Step 1: put block contents into blobs
We put Ethereum’s history into blobs. The natural way to do this is to have a function get_blobs(block_body) -> List[Blob] that serializes the block body and splits it up into blobs. We then require the first blob versioned hashes in a block header’s blob versioned hash list to equal [get_versioned_hash(blob) for blob in get_blobs(block.body)].
For convenience, we can separate the blobs for the CL body from the blobs for the EL body (ie. ExecutionPayload), then we can have the ZK-EVM proofs include only those versioned hashes as a public witness. This allows a block to be verified purely by (i) downloading the headers, (ii) doing a DAS check for the blobs, (iii) downloading and directly verifying the CL part only, (iv) verifying the ZK-EVM proof. When the full Lean Consensus features are introduced, the CL part will also get a ZK proof, and we will have a full “headers, DAS and proofs” chain.
We can make the above cleaner by doing payload chunking, and adjusting a few constants. Particularly, if we (i) do EIP-7976 and with the same gasprice for zero and nonzero bytes, and (ii) increase the blob size when we upgrade blobs to quantum-resistant (or even earlier), then we can achieve the guarantee that each payload chunk can fit inside one blob (!!).
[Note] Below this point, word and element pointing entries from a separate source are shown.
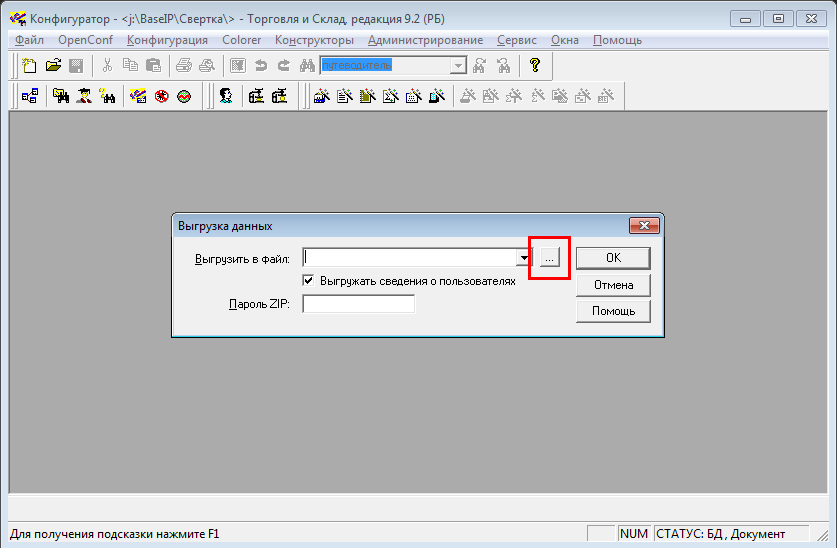Open the Администрирование menu
Screen dimensions: 837x548
(x=425, y=40)
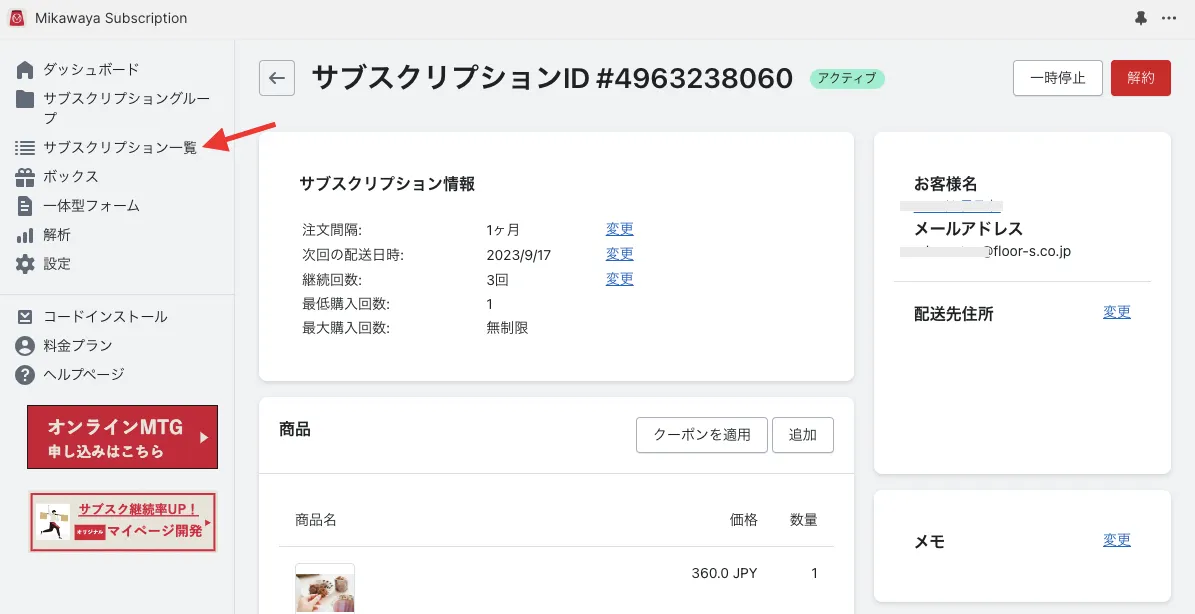Go back using the left arrow button
This screenshot has width=1195, height=614.
point(277,78)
For example, if we set calldata cost to 64 gas per byte, then thanks to EIP-7825, we have a hard cap that a serialized tx is under 256 kB, so if we set blob size to 256 kB, we get this guarantee.
We will also need to do the same for block-level access lists, including ensuring that the hard “64 gas per byte” invariant is reflected for each component and for the combination.
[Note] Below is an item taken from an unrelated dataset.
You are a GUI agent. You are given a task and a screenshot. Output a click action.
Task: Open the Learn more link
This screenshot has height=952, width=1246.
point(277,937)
Step 2: random blob history storage
We add a rule that each client must store a randomly selected one sample of each blob that it sees. If we:
- Set sample size to 512 bytes (shrunk from the current 2048), to maximize PeerDAS bandwidth
- Assume an aggressive average 64 256 kB-sized blobs per slot (16 MB), which is enough for either a ~20x increase in L2 blob space compared to status quo, or ~128x the current gas limit, or a mix of both
Then we get:
- Each client stores 1/512 of each blob, so you need ~710 honest nodes (above 512 due to overlap) to store >= 50% of the blobs to be able to recover all of them.
- Each client’s load will be (at an aggressive 128 blobs per slot)
512 * 62 * 31556926 / 12bytes = 80 GB per year, which is roughly in line with reasonable extra load to impose on consensus nodes
Querying for blobs can be done either by re-purposing the existing DAS mechanism, or by creating a dedicated protocol more optimized to the syncing process.
Step 3: add storage
This actually does not require any work. If block-level access lists are included in blobs, then you can already sync blobs from the latest state you know (if needed the merge-time snapshot) and replay the updates to compute the current state. If desired, we could also add a “repeatedly walk through the tree from left to right” mechanism, though it is not clear if it is worth the complexity.